40th Anniversary of the Moon Landing
July, 1969, I was living in a small mountain village called Cana Tyatyaneng in Lesotho, Africa. I learned the language there. I remember hearing the news about the moon landing and Neil Armstrong’s famous “A small step..” speech on a small battery transistor radio shivering in the winter cold of Southern hemisphere under the cover of a duvet. I remember the mixed feeling I had. I still have it. I don’t want to spoil the excitement, but something stops me being over-joyed about it.
1969 was the third year of drought in Southern Africa, the crop failed again that year and people were starving. Even my $92 a month missionary stipend was embarrassingly 10 times the average income of a villager. I don’t know how much money was spent on “Man on the Moon” project. But I can safely say that it was at least several times more than the annual GDP of the whole country of Lesotho. I was not angry. Like most Americans, I was happy about the great achievement. It was a mixed feeling when you hear about something like that surrounded by poor starving people.
I went back to visit old friends in Lesotho last year. The situation was not much different. There was now a road and electricity (which not many people could afford). There was still only one village communal tap for water.
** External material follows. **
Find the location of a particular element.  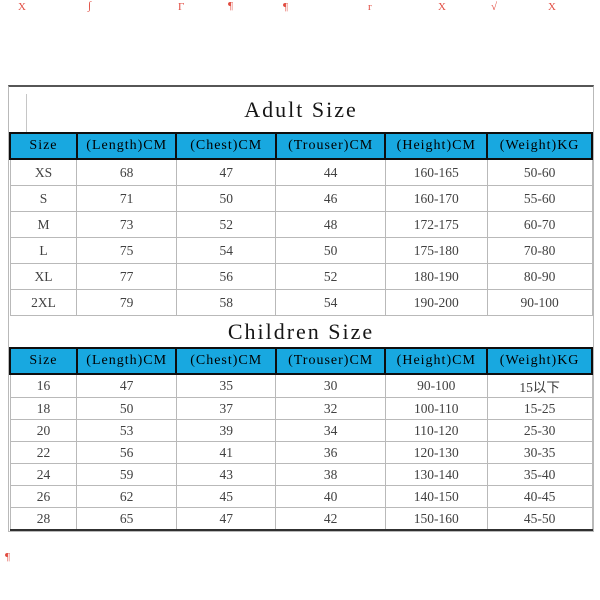

data-cell: 58 is located at coordinates (226, 302).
I know it could be corruption and bad governance that keep people poor. But I don’t blame them for being angry. We were angry to hear about an average income of an executive of an investment bank that failed and got bail-out with our tax money. It is 400 times the income of an ordinary employee of such a bank.
I guess the anniversary of “Moon Landing” calls for a celebration. But while we promote scientific advancement and celebrate its achievement, we should also spend equal amount of energy and money to find the way to eliminate poverty and alienation. Maybe there is a good reason to make that a part of “War on Terror.”